> Required work
Return each entry exactly, omitting nothing.

> Record extracts

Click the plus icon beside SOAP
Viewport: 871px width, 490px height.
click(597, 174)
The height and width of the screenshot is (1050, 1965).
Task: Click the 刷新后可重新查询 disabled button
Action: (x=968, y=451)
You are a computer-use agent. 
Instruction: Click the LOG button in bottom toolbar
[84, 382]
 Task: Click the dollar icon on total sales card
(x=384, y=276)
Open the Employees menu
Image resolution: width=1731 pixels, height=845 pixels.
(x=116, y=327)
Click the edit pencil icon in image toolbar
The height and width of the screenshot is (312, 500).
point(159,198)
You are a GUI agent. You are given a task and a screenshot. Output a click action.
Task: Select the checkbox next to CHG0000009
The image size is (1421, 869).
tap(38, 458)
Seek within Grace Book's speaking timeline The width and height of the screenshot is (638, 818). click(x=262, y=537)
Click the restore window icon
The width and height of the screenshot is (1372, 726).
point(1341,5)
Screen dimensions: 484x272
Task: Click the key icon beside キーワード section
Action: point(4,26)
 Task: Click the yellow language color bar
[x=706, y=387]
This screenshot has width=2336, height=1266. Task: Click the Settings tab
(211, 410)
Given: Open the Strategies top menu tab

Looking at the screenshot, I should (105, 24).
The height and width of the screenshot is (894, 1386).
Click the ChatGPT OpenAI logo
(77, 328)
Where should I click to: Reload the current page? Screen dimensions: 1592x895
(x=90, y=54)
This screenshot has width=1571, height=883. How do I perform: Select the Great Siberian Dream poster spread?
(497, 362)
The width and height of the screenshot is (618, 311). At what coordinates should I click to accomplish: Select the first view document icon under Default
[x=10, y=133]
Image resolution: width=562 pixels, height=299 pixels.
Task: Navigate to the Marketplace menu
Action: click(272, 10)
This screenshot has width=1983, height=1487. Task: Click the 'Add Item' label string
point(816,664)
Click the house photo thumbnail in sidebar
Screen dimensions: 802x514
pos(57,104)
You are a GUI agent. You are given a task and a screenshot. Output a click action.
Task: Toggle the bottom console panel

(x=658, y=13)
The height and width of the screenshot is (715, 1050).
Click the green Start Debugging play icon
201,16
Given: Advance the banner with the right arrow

> Exercise answer
Click the plus icon beside SOAP
Viewport: 871px width, 490px height.
click(597, 174)
The height and width of the screenshot is (1050, 1965).
Task: Click the 刷新后可重新查询 disabled button
Action: (x=968, y=451)
You are a computer-use agent. 
Instruction: Click the LOG button in bottom toolbar
[84, 382]
 Task: Click the dollar icon on total sales card
(x=384, y=276)
Open the Employees menu
Image resolution: width=1731 pixels, height=845 pixels.
(x=116, y=327)
Click the edit pencil icon in image toolbar
The height and width of the screenshot is (312, 500).
point(159,198)
You are a GUI agent. You are given a task and a screenshot. Output a click action.
Task: Select the checkbox next to CHG0000009
The image size is (1421, 869).
tap(38, 458)
Seek within Grace Book's speaking timeline The width and height of the screenshot is (638, 818). click(x=262, y=537)
Click the restore window icon
The width and height of the screenshot is (1372, 726).
point(1341,5)
Screen dimensions: 484x272
Task: Click the key icon beside キーワード section
Action: point(4,26)
 Task: Click the yellow language color bar
[x=706, y=387]
This screenshot has width=2336, height=1266. Task: Click the Settings tab
(211, 410)
Given: Open the Strategies top menu tab

Looking at the screenshot, I should (105, 24).
The height and width of the screenshot is (894, 1386).
Click the ChatGPT OpenAI logo
(77, 328)
Where should I click to: Reload the current page? Screen dimensions: 1592x895
(x=90, y=54)
This screenshot has width=1571, height=883. How do I perform: Select the Great Siberian Dream poster spread?
(497, 362)
The width and height of the screenshot is (618, 311). At what coordinates should I click to accomplish: Select the first view document icon under Default
[x=10, y=133]
Image resolution: width=562 pixels, height=299 pixels.
Task: Navigate to the Marketplace menu
Action: click(272, 10)
This screenshot has width=1983, height=1487. Task: Click the 'Add Item' label string
point(816,664)
Click the house photo thumbnail in sidebar
Screen dimensions: 802x514
pos(57,104)
You are a GUI agent. You are given a task and a screenshot. Output a click action.
Task: Toggle the bottom console panel

(x=658, y=13)
The height and width of the screenshot is (715, 1050).
Click the green Start Debugging play icon
201,16
Given: Advance the banner with the right arrow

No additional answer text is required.